Why Charter Schools Are Not Right for Fairfax


Recent editorials have promoted charter schools as a solution to bridging the achievement gap and overcrowding in Fairfax County Public Schools. Unfortunately, this suggestion reflects a lack of understanding of our schools, the students we serve and the academic growth that has been achieved over the past four years. 

Nationally charter schools have not been the panacea that some suggest. The failure rate for charter schools and the subsequent impact on students poses a great risk for students in Mount Vernon and the County. Between 2001 and 2013, 2500 charter schools were authorized and either failed to open or closed. Over 288,000 students were impacted by the closures nation wide. Locally, Washington D.C. saw 26 charter schools shutter programs and campuses between 2012 and 2018. Of these, 18 closed due to academics and 8 due to financial deficiencies.

According to a 2014 Tulane University study, the risk of disrupted school education caused by a charter school closure is 2 ½ time that of a public school student. Closures impact the dislocated students tremendously including decreasing the chance of graduating from high school by 10%. 

The 2016 GradNation Report showed that on average charter schools have an on-time graduation rate of 70%, with 30% of all charter schools graduating less than 67% of their carefully selected students. Fairfax County Public Schools graduates 91.5%. of its students on time. 
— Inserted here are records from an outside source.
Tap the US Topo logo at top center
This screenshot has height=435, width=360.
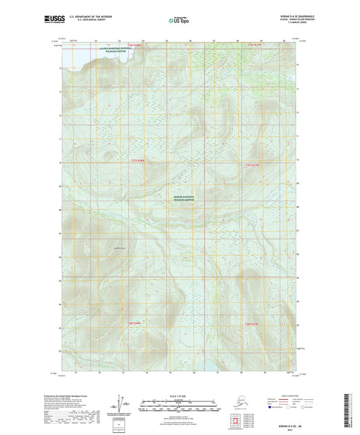[179, 20]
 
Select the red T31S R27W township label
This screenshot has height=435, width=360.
[252, 165]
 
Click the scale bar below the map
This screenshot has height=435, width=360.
[179, 407]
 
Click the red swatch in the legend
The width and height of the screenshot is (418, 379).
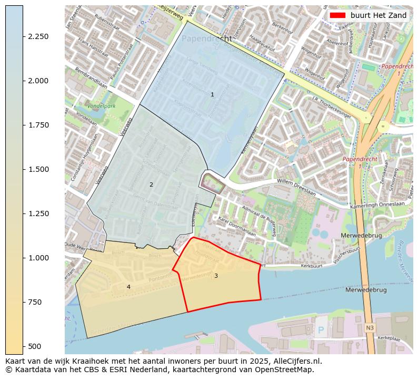click(x=339, y=16)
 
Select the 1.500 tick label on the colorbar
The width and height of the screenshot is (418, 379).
click(x=38, y=169)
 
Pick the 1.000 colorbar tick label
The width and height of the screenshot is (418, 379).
click(x=38, y=258)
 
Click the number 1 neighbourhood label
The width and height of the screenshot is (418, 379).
click(x=212, y=95)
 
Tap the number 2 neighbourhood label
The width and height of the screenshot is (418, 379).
click(x=151, y=184)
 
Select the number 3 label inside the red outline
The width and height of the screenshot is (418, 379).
click(x=216, y=276)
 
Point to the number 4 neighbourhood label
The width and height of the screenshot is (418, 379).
click(x=128, y=287)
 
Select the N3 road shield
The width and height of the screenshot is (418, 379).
click(x=370, y=328)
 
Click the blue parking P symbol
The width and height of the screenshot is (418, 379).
click(x=321, y=331)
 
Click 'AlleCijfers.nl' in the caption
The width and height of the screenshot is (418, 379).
click(x=295, y=362)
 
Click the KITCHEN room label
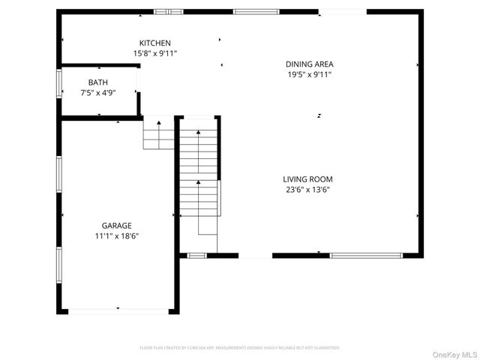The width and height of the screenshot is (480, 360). [155, 44]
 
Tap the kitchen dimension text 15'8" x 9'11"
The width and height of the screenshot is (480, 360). [155, 53]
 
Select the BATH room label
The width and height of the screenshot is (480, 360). [98, 82]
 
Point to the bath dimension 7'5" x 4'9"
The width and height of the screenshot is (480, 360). [98, 92]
A University of Illinois study identified school closures as a contributing factor to high rates of youth incarceration. At a time, when the current School Board has focused on stopping the school to prison pipeline by adopting a new School Resource Officer MOU and changing our discipline policy to focus on partnering with parents, changing behaviors and keeping kids in school, introducing a high risk policy such as charter schools would undermine the progress we are making.
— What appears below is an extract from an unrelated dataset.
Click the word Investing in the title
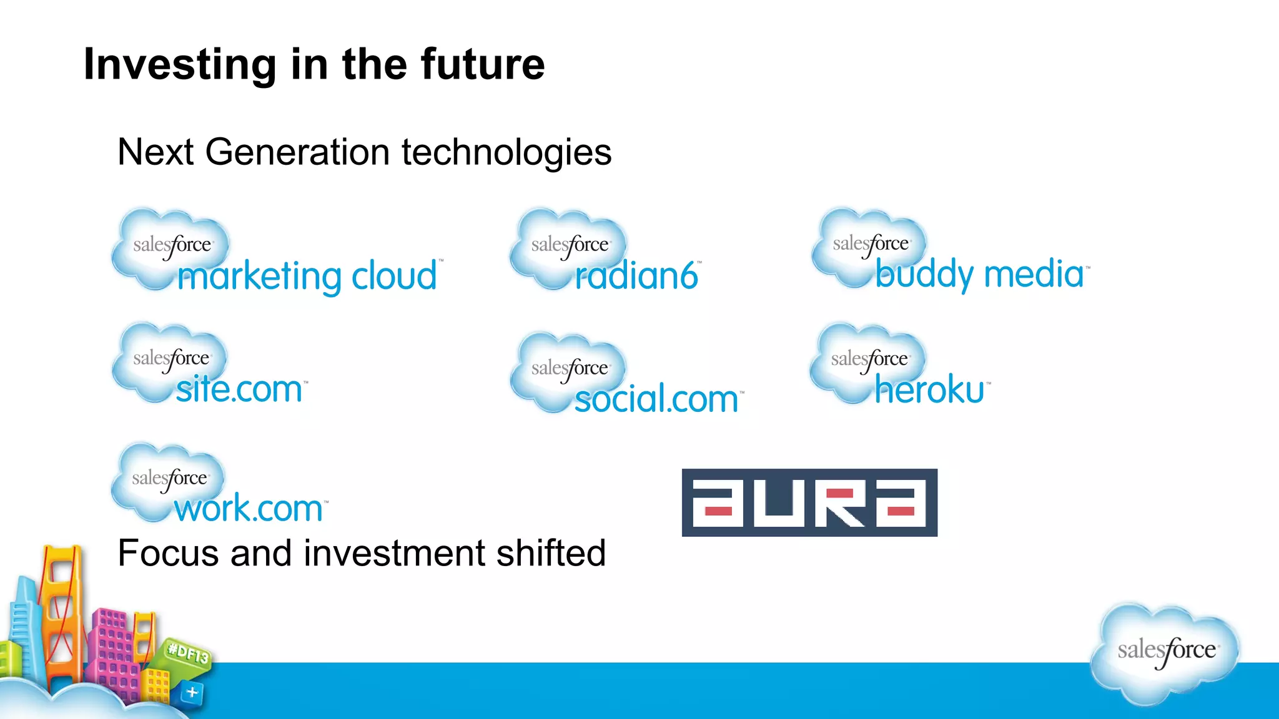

A fundamental difference between charter schools and public schools is that here in Fairfax County Public Schools we educate all children that come to our doors. Charter schools select the students they want to educate and those that they choose to show the door. Statistically, charter schools have not demonstrated a greater success in closing the achievement gap than public schools. The most recent reports from Ohio demonstrated that although charters make up 10% of the schools in Ohio, close to 40% of the schools that received F grades for closing the achievement gap were Charter schools. 
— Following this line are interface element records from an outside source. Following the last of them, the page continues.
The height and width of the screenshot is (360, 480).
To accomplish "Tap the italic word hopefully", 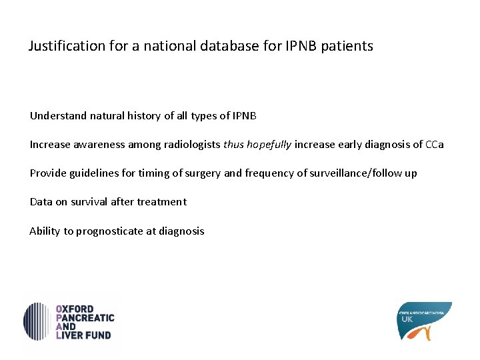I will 269,145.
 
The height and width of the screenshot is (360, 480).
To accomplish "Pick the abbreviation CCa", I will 435,145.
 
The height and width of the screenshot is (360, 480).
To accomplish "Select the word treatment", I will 163,202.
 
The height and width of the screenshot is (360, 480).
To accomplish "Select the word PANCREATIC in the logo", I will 86,318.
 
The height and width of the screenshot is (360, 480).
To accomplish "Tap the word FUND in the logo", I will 99,335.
Here in the Mount Vernon Magisterial District, our school staff are focused on ensuring that each child is able to achieve their potential. Achievement gaps continue to be a challenge here, across the county, the state and the country. However, progress has been made over the past 3 years because of our targeted interventions and supports under the Project Momentum program. Preliminary results show improvements have exceeded 10% at a number of schools in multiple categories including: 

  • Belle View ES increased scores for Black students in English 13% and math by 28%. 
  • Bucknell increased scores for students with disabilities in English 33%, black students in math 13%. 
  • Fort Hunt improved scores for black students in English by 14% and 22% in Math, economically disadvantaged by 13% in English and 24% in Math, 16% for Hispanic students and 17% for students with disabilities. 
  • Gunston’s increased scores for students with disabilities narrowed by 13% and math by 10%, 
  • Halley increased scores for black students by 18% in math.  
  • Laurel Hill increased scores for Hispanic students in English by 10% and math by 13%, and black students by 12% in Math and economically disadvantaged by 13%, 
  • Lorton Station’s increased scores for students with disabilities by 12% in math. 
  • Mount Vernon High School increased scores for Hispanic students by 10% in English, students with disabilities scores improved in English by 22%. 
  • Sandburg increased scores by 30% for English learners and 14% for students with disabilities in English, 15% for Black students, 10% for economically disadvantaged and 37% for English learners and 17% for students with disabilities in math. 
  • Saratoga increased scores for black students 16% in English and 22% in math, economically disadvantaged by 15% in math, students with disabilities by 12% in English and 16% in math, at 
  • Whitman increased scores for English learners in English by 14% and 20% in math, black student gaps by 14% in math and students with disabilities by 24% in math. 
  • Woodley Hills increased scores for students with disabilities 17% in math.

Now is the time to stay the course, and focus on providing our students the world class education that they deserve.